This was turn­ing out to be the longest winter in living memory, so long, in fact, that living memory itself was being shortened as some of the older citizens succumbed. The cold had penetrated even the thick and ancient walls of Unseen University itself, to the general concern and annoyance of the faculty. Wizards can put up with any amount of deprivation and discomfort, provided it is not happening to them.

And so, at long last, Ponder Stibbons's project had been author­ized. He'd been waiting three years for it. His plea that splitting the thaum would push back the boundaries of human knowledge had fallen on deaf ears; the wizards considered that pushing back the boundaries of anything was akin to lifting up a very large, damp stone. His assertion that splitting the thaum might significantly increase the sum total of human happiness met with the rejoinder that everyone seemed pretty happy enough already.

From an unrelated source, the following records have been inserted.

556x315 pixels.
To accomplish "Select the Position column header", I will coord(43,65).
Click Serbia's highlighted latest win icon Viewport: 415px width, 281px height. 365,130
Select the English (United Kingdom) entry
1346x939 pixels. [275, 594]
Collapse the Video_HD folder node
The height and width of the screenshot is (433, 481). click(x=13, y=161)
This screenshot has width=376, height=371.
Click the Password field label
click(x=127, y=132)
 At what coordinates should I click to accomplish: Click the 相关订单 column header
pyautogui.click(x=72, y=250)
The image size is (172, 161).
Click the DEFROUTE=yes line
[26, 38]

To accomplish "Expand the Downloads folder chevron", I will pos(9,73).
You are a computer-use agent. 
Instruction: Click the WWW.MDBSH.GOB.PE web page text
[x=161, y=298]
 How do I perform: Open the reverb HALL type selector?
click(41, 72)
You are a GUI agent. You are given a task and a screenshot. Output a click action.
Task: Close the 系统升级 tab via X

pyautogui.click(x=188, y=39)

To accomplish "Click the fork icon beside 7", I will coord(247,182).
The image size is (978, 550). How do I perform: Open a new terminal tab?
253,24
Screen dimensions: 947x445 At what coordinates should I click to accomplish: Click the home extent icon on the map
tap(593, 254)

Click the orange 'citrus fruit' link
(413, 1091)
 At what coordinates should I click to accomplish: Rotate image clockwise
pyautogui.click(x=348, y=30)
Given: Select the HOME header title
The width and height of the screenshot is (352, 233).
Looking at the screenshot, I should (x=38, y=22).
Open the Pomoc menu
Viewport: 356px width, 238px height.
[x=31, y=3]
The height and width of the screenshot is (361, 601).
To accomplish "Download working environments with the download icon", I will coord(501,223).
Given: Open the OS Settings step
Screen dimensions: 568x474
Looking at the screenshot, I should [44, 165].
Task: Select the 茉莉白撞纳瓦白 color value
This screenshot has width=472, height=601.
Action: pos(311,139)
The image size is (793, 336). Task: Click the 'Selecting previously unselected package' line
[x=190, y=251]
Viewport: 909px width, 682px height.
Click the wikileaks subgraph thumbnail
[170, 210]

Finally he'd ventured that splitting the thaum would produce vast amounts of raw magic that could very easily be converted into cheap heat. That worked. The Faculty were lukewarm on the sub­ject of knowledge for knowledge's sake, but they were boiling hot on the subject of warm bedrooms.

Now the other senior wizards wandered around the suddenly-cramped court, prodding the new thing. Their Archchancellor took out his pipe and absent-mindedly knocked out the ashes on its matt black side.

'Um ... please don't do that, sir,' said Ponder.

'Why not?'

'There might be ... it might... there's a chance that...' Ponder stopped. 'It will make the place untidy, sir,' he said.

'Ah. Good point. So it's not that the whole thing might explode, then?'

'Er ... no, sir. Haha,' said Ponder miserably. 'It'd take a lot more than that, sir...'

There was a whack as a squash ball ricocheted off the wall, rebounded off the casing, and knocked the Archchancellor's pipe out of his mouth.